**SUPPLIED MATERIAL**
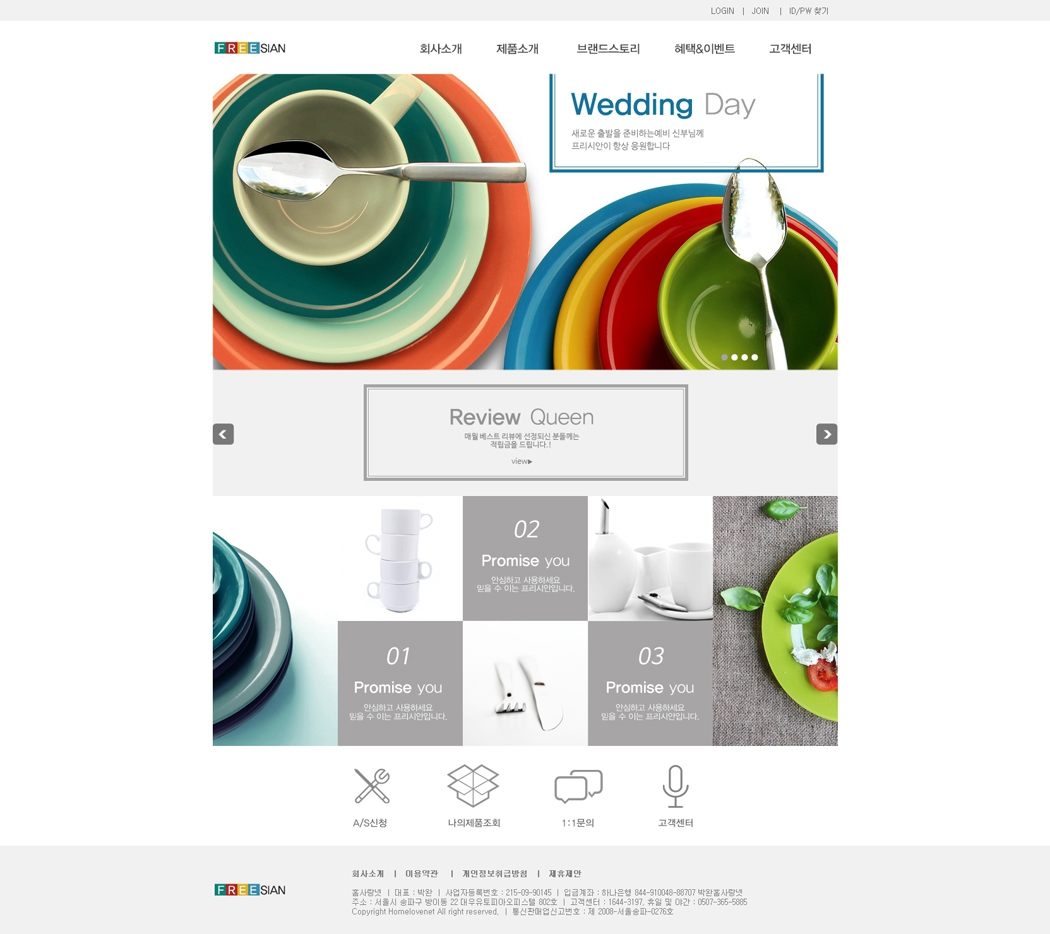
Task: Open the 고객센터 microphone icon
Action: pos(675,786)
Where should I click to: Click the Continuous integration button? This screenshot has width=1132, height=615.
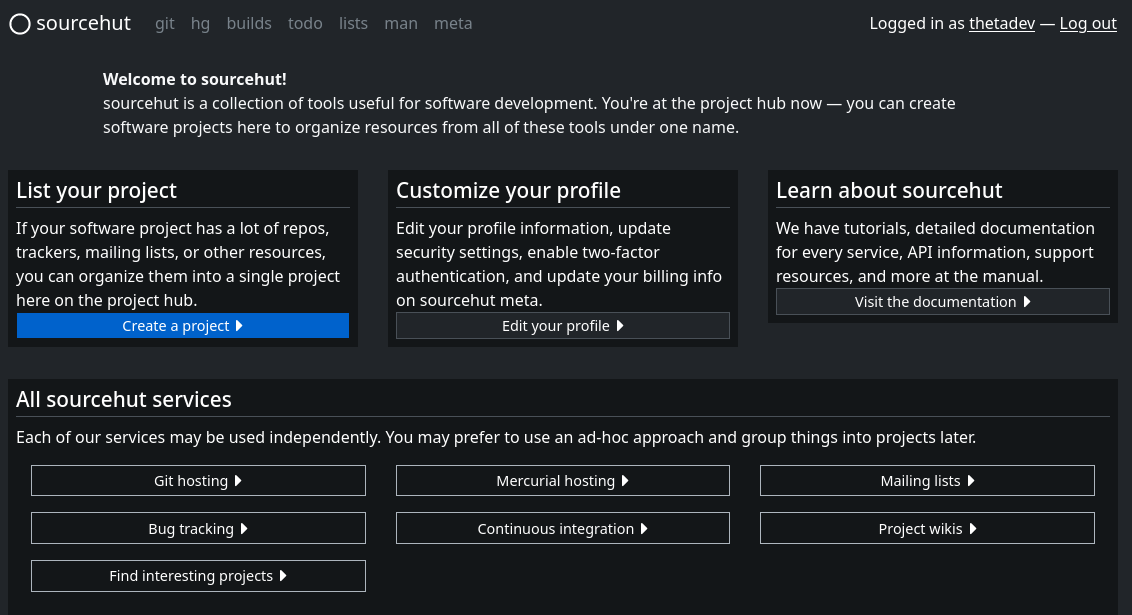562,529
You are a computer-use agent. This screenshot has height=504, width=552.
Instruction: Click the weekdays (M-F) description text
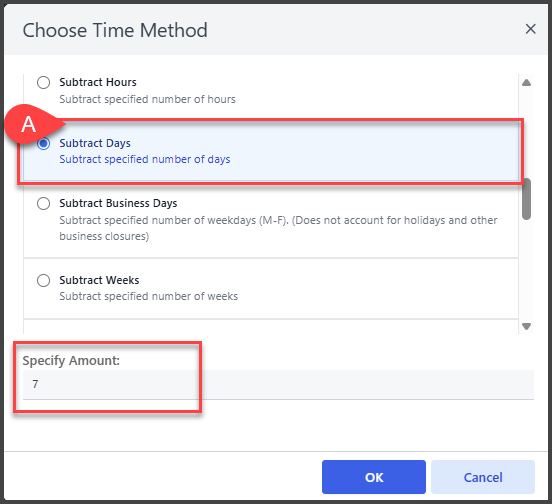[x=278, y=228]
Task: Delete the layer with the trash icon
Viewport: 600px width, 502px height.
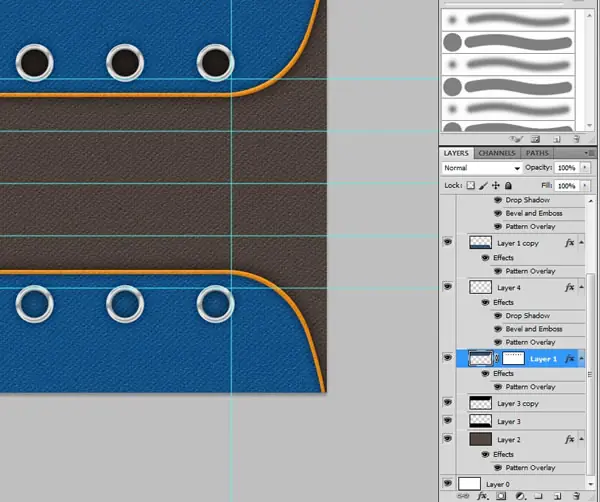Action: point(576,496)
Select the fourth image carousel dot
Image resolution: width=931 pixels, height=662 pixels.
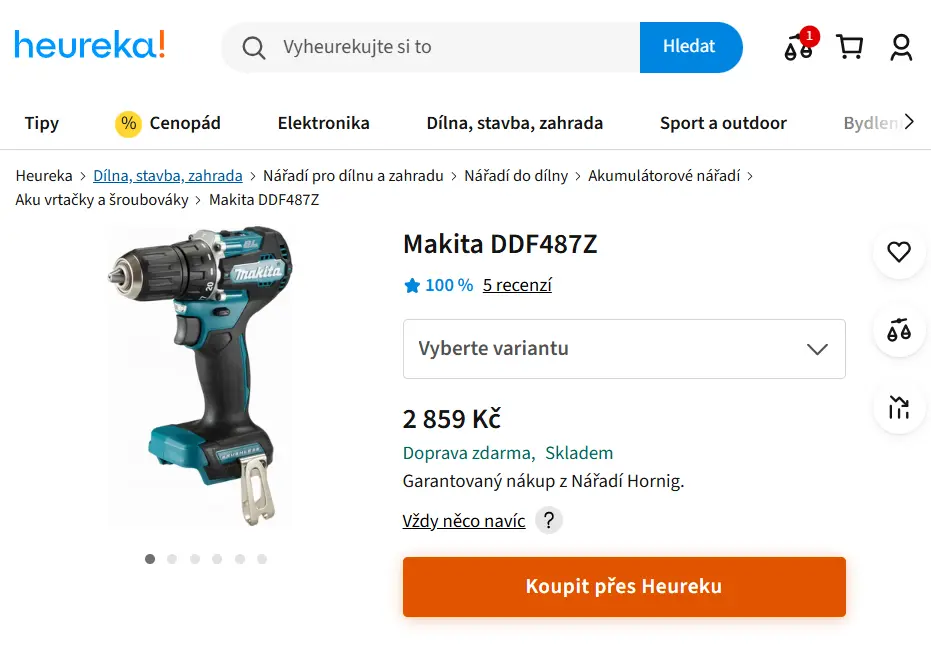217,559
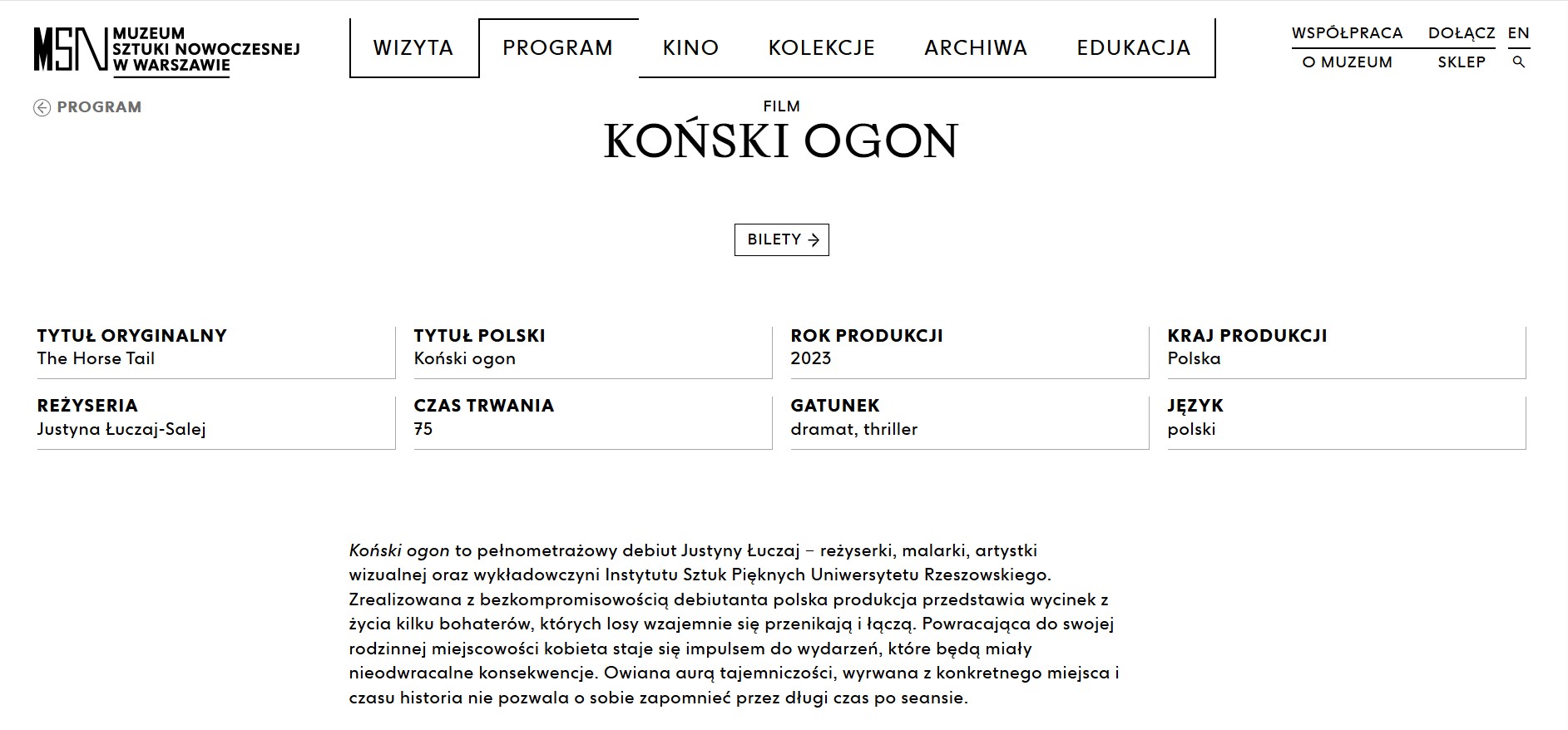1568x730 pixels.
Task: Visit the SKLEP shop link
Action: [1462, 62]
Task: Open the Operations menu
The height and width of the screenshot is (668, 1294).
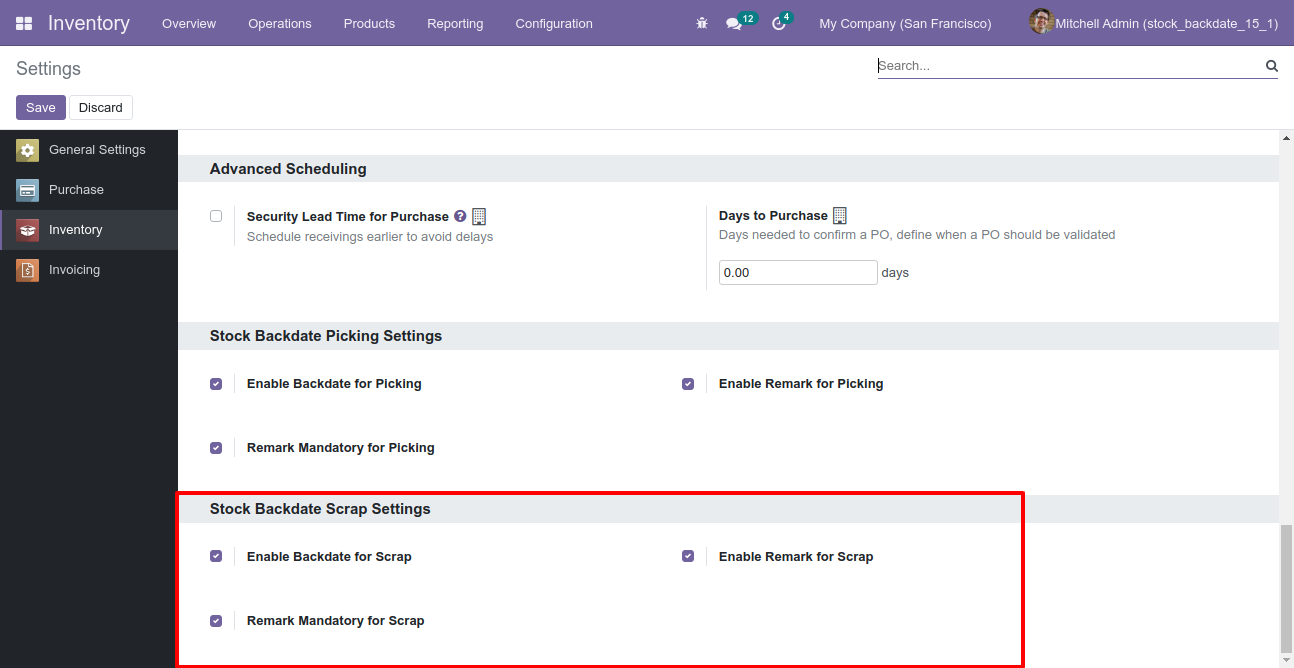Action: (x=280, y=23)
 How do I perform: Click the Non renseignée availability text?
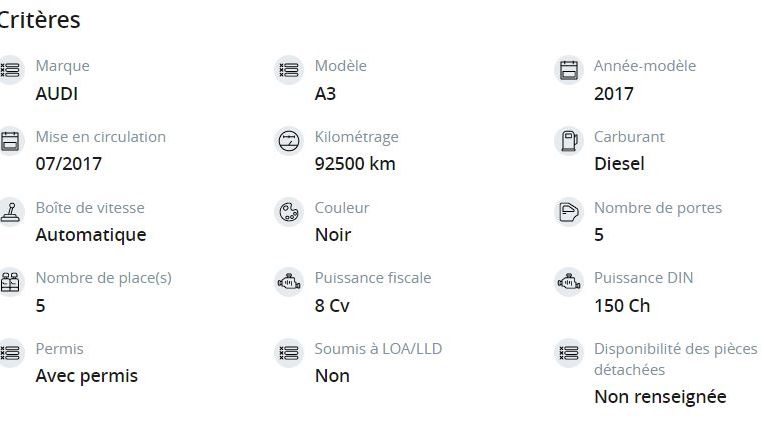(660, 397)
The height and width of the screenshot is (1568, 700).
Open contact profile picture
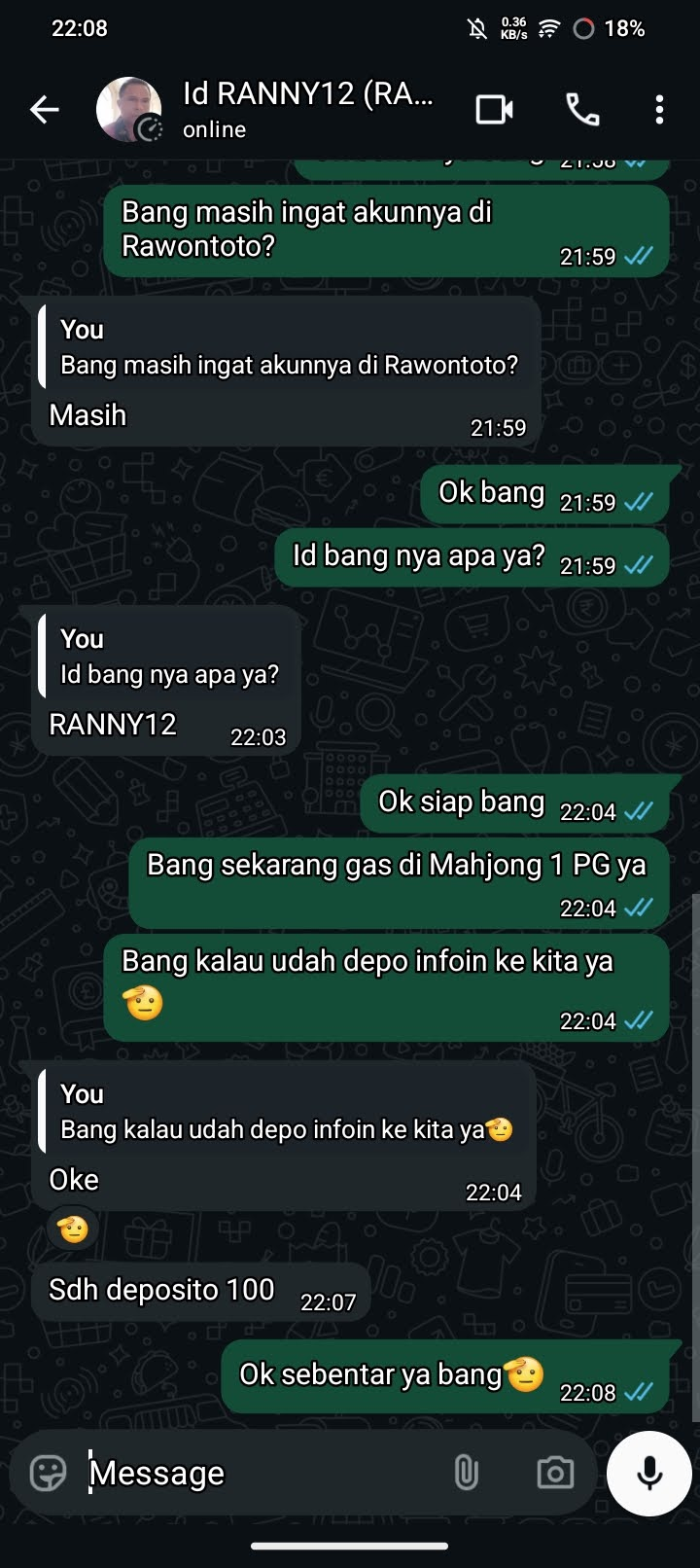(128, 110)
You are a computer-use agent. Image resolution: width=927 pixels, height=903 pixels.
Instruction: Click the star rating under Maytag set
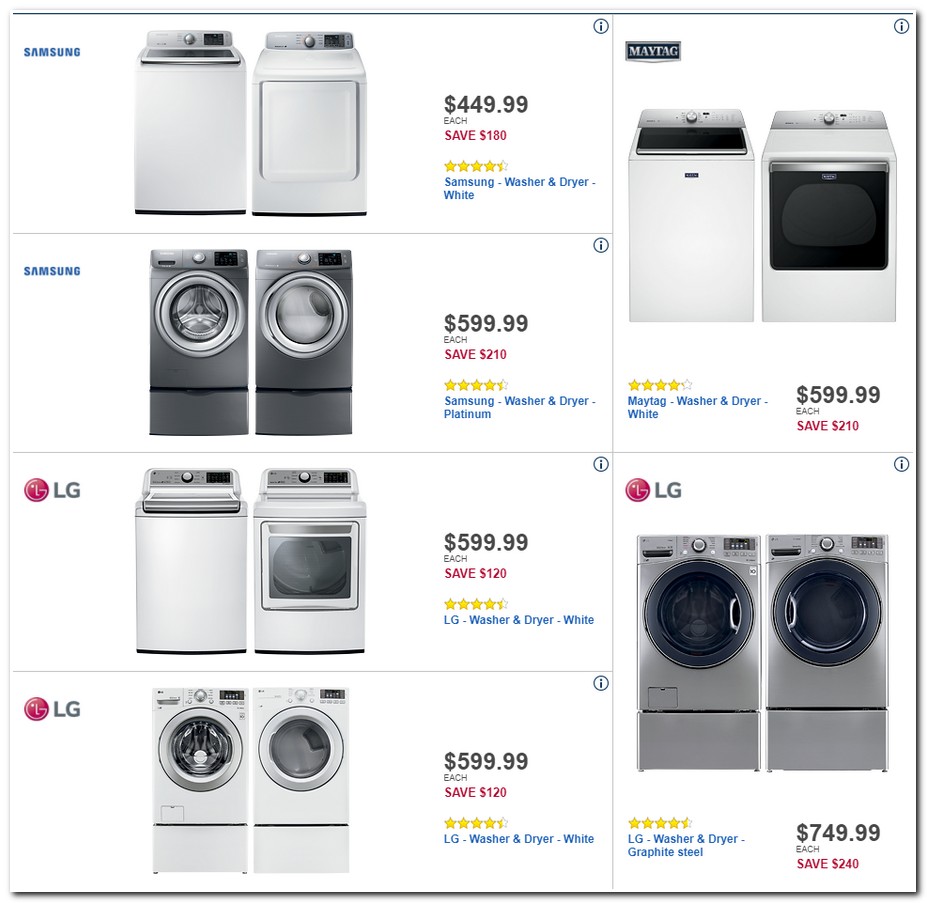660,384
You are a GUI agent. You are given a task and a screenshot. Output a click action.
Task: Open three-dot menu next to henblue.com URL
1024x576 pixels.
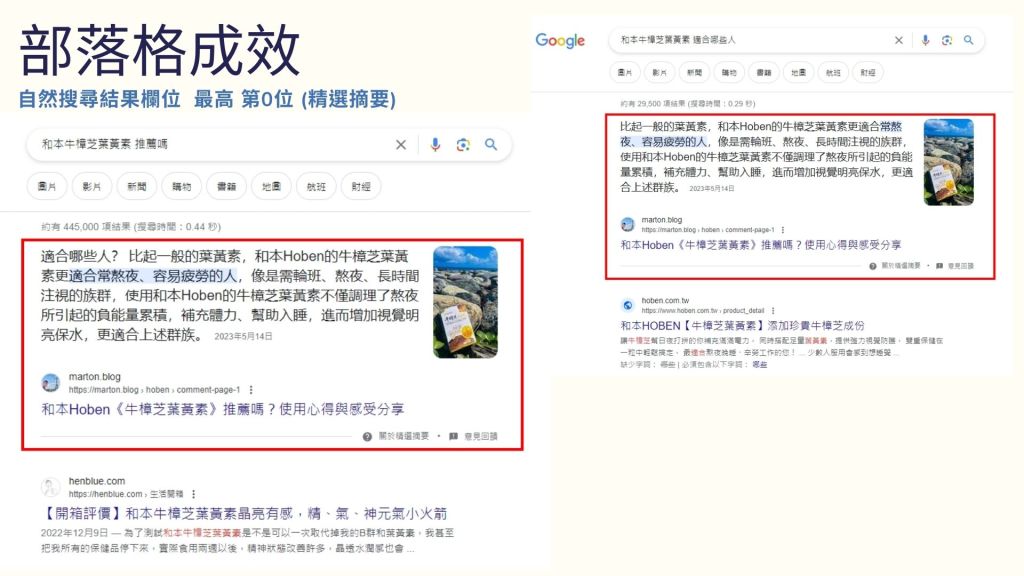(x=193, y=494)
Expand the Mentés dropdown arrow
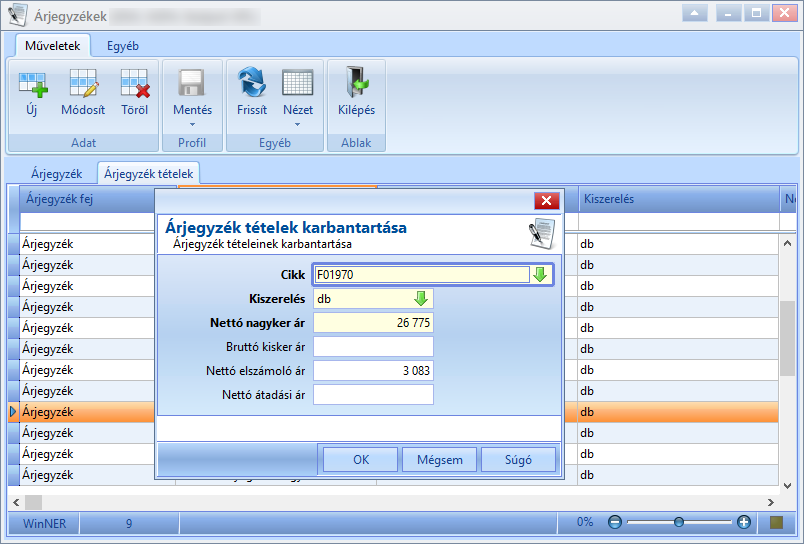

**ASSIGNED TASK**
Write out exactly the lines from the line that contains "How do I perform: Click" to the last line of the material above, both included; pictures do not belong in the copy.

**THE ANSWER**
 How do I perform: Click the Non renseignée availability text?
(660, 397)
The height and width of the screenshot is (1568, 700).
Open contact profile picture
(128, 110)
You are a computer-use agent. Image resolution: width=927 pixels, height=903 pixels.
Instruction: Click the star rating under Maytag set
660,384
You are a GUI agent. You are given a task and a screenshot. Output a click action.
Task: Open three-dot menu next to henblue.com URL
1024x576 pixels.
(x=193, y=494)
Expand the Mentés dropdown arrow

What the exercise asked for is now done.